STF manda TSE investigar se Roberto Jefferson usou recursos do PTB em ataques

Além de determinar a prisão preventiva e bloqueio das contas de Roberto Jefferson nas redes sociais, o ministro Alexandre de Moraes, do Supremo Tribunal Federal (STF), mandou o Tribunal Superior Eleitoral (TSE) investigar se o ex-deputado federal, preso na manhã desta sexta-feira, 13, pela Polícia Federal (PF), usou recursos do fundo partidário e a estrutura do PTB para disseminar notícias falsas e realizar ataques às instituições democráticas. Jefferson foi detido no âmbito do inquérito que investiga milícias digitais que atuam contra o Estado democrático de direito. Em sua decisão, Moraes escreveu que o petebista “faz parte do núcleo político” de uma organização criminosa, “que tem por um de seus fins desestabilizar as instituições republicanas, principalmente aquelas que possam contrapor-se de forma constitucionalmente prevista a atos ilegais ou inconstitucionais”.

“Determinei a expedição de ofícios ao Tribunal Superior Eleitoral, ao Corregedor-Geral da Justiça Eleitoral, ministro Luís Felipe Salomão, e à Procuradoria-Geral Eleitoral, para as providências cabíveis, em virtude da possível utilização da condição de Presidente de Partido Político – com a consequente utilização de recursos do fundo partidário – para incorrer nas condutas ora em análise. Dessa maneira, oficie-se o Excelentíssimo Corregedor-Geral da Justiça Eleitoral e o Vice Procurador Geral Eleitoral para que informem as medidas tomadas, para fins de posterior análise, nos termos do art. 319, VI, do Código de Processo Penal, de imposição de medida cautelar referente à suspensão do exercício de função pública ou de atividade de natureza econômica ou financeira quando houver justo receio de sua utilização para a prática de infrações penais”, diz um trecho do despacho.

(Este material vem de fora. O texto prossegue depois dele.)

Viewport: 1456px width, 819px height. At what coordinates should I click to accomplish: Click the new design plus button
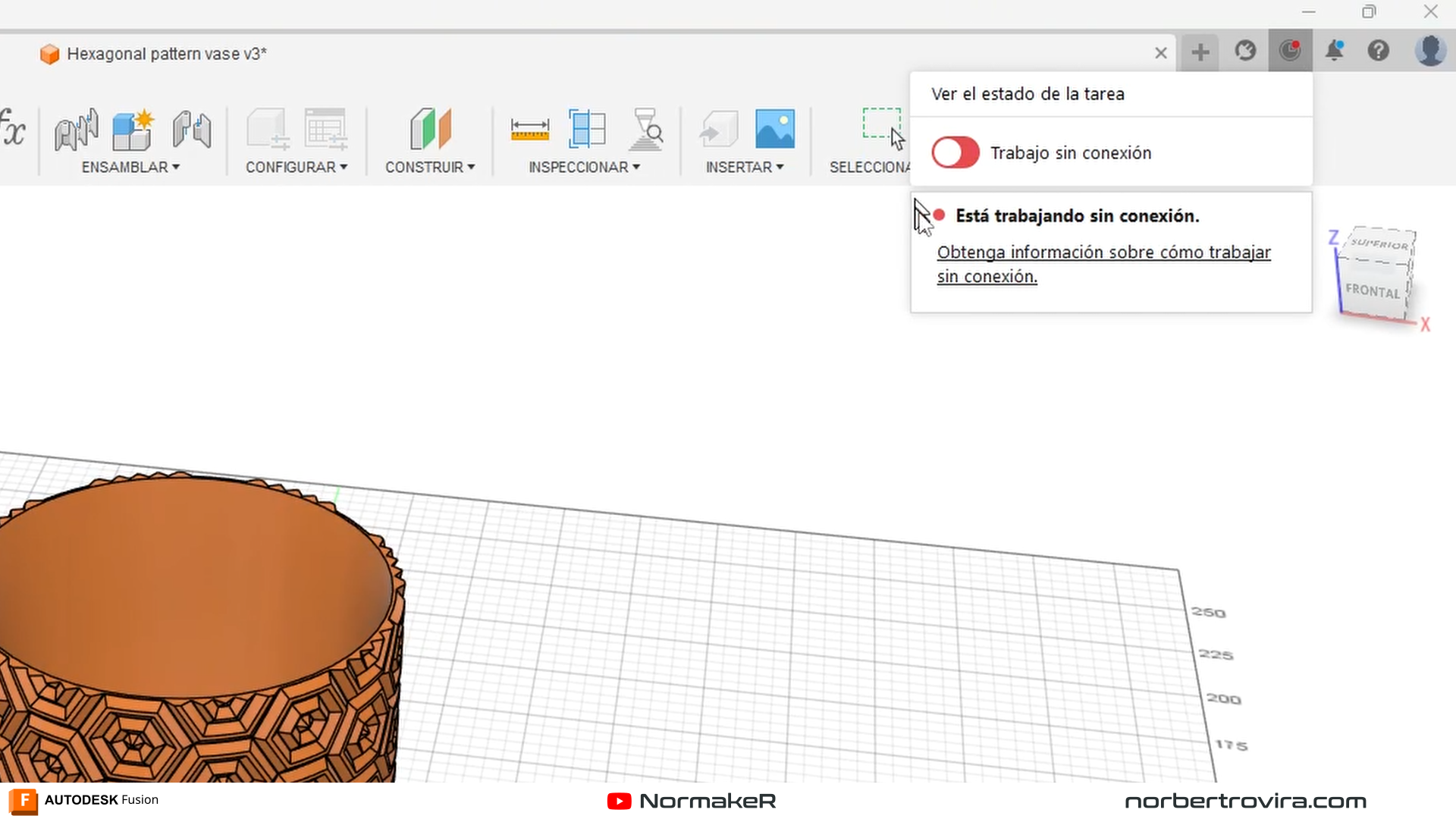pyautogui.click(x=1200, y=52)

Para a delegada da Polícia Federal Denisse Dias Rosas Ribeiro, responsável pelo inquérito, além da suspeita de integrar uma organização criminosa que atua nas plataformas digitais, Roberto Jefferson, condenado a 7 anos e 14 dias de prisão pelos crimes de dinheiro e corrupção passiva no julgamento do Mensalão, o ex-deputado pode ser enquadrado nos crimes de racismo, homofobia e incitação à prática de crimes por causa de suas manifestações.